Records drawn from a dataset →
================================

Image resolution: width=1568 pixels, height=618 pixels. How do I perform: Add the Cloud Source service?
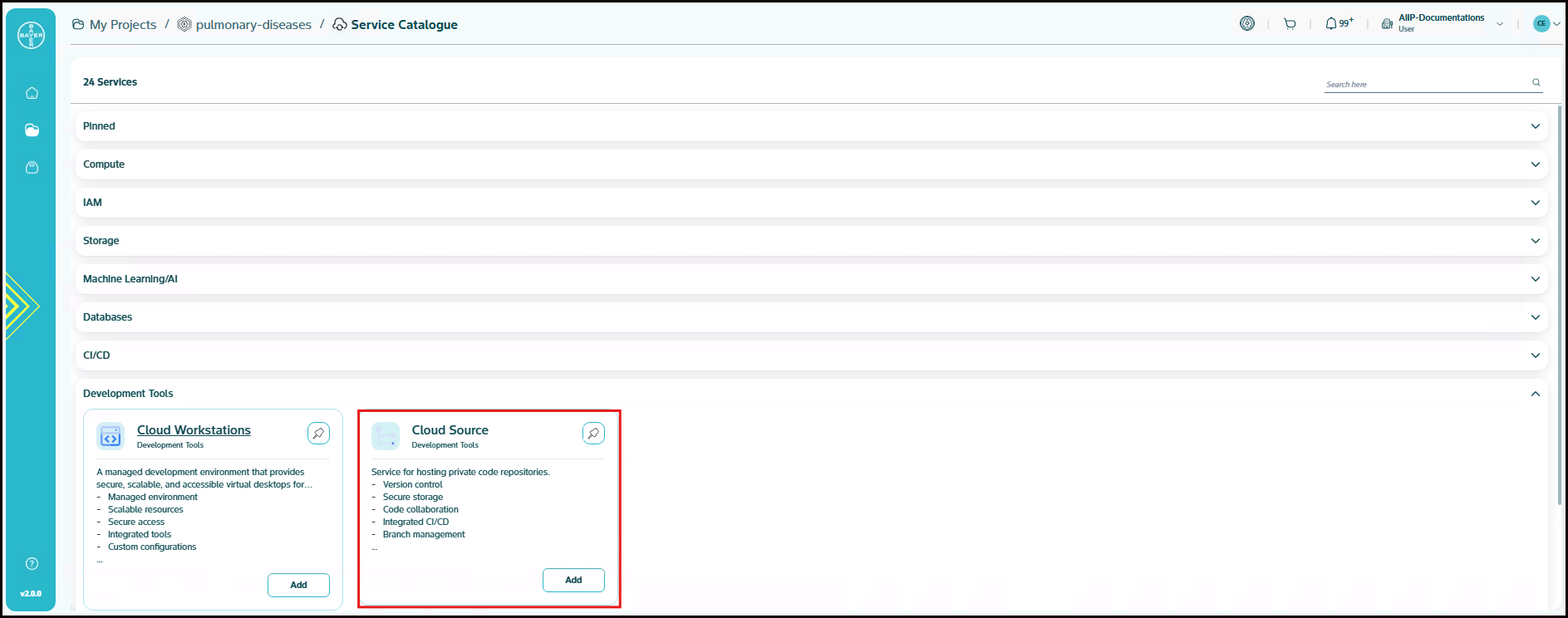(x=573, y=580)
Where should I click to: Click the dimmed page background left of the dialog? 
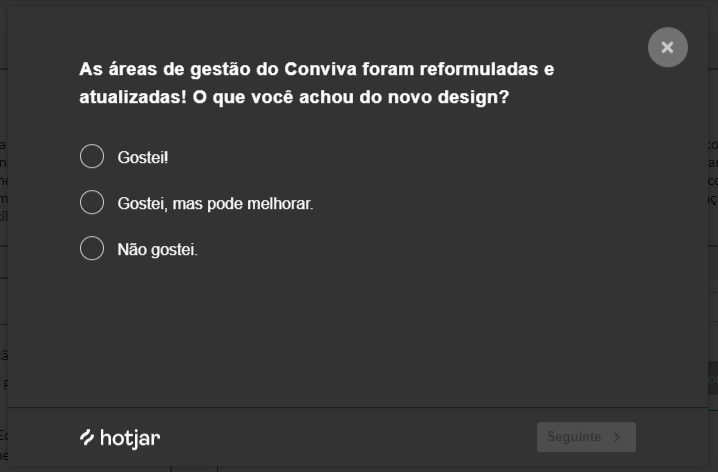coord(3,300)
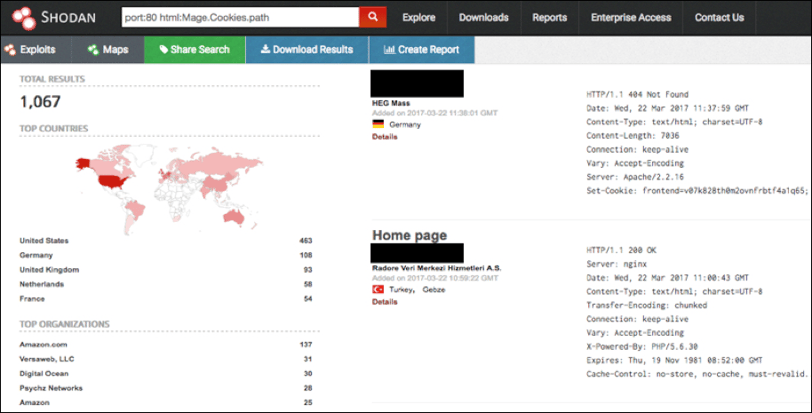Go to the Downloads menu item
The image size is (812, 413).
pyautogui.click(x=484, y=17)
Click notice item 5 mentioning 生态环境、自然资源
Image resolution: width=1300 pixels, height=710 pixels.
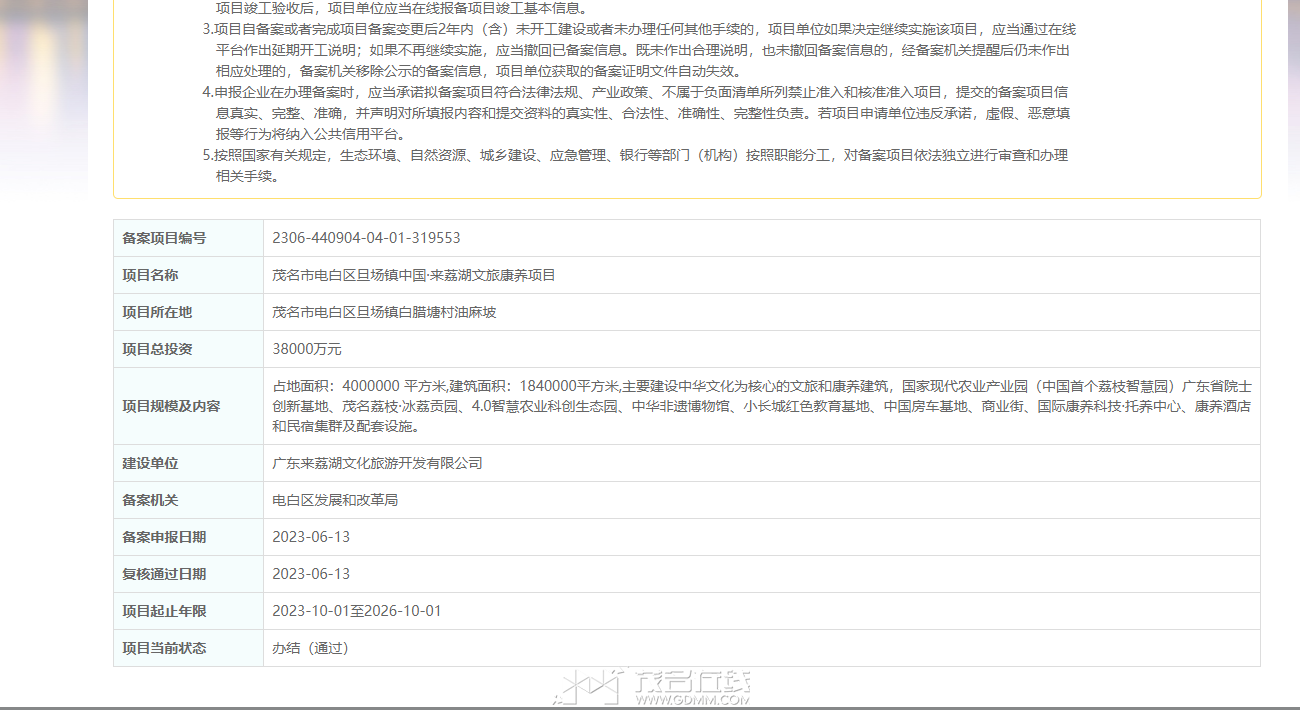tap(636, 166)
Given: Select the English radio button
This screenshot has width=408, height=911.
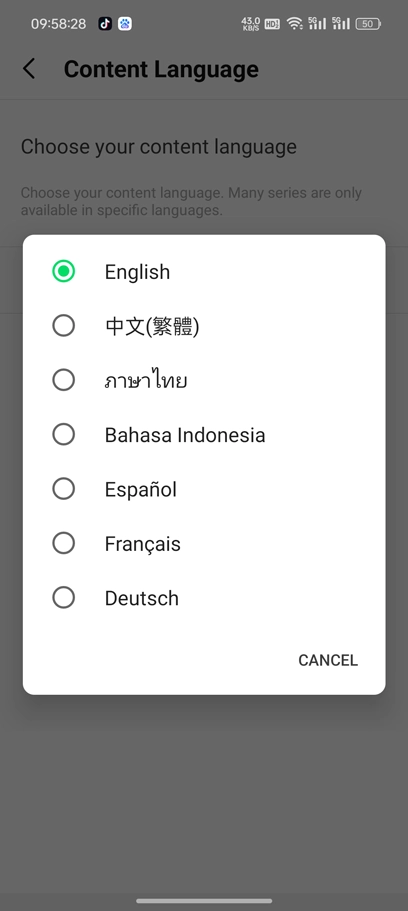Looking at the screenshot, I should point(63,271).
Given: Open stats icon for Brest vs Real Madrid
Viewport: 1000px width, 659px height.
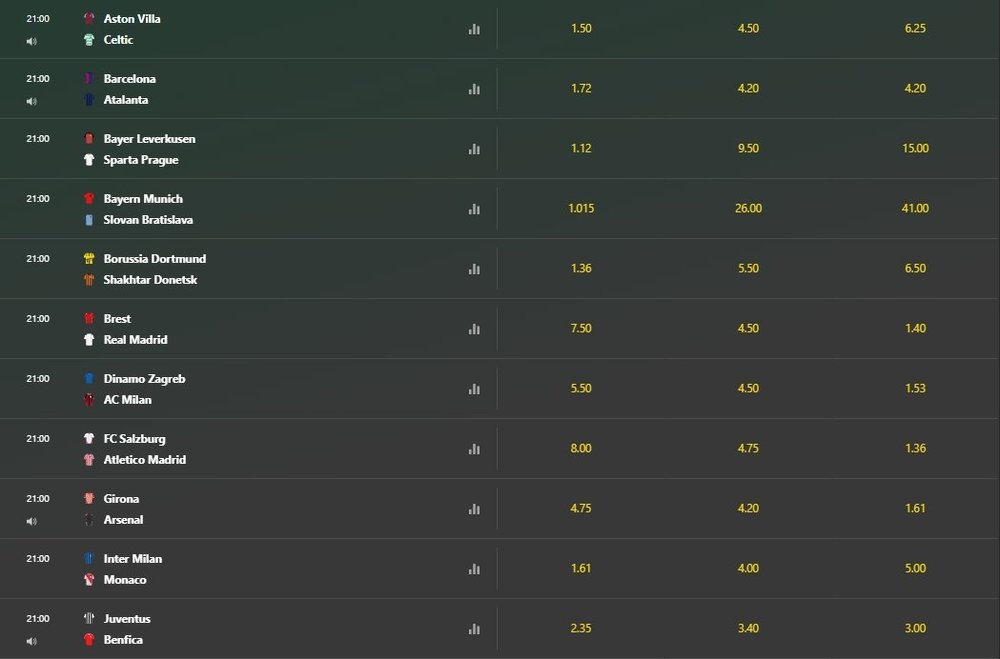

================================

What the task asks → Set down every entry above verbatim, without pictures.

Problem solution →
Image resolution: width=1568 pixels, height=618 pixels. How do I perform: Add the Cloud Source service?
(x=573, y=580)
Where should I click to: Click the dimmed page background left of the dialog? 
coord(3,300)
Go to the Downloads menu item
The image size is (812, 413).
pyautogui.click(x=484, y=17)
Click notice item 5 mentioning 生态环境、自然资源
Image resolution: width=1300 pixels, height=710 pixels.
tap(636, 166)
Given: Select the English radio button
This screenshot has width=408, height=911.
Looking at the screenshot, I should point(63,271).
Given: Open stats icon for Brest vs Real Madrid
Viewport: 1000px width, 659px height.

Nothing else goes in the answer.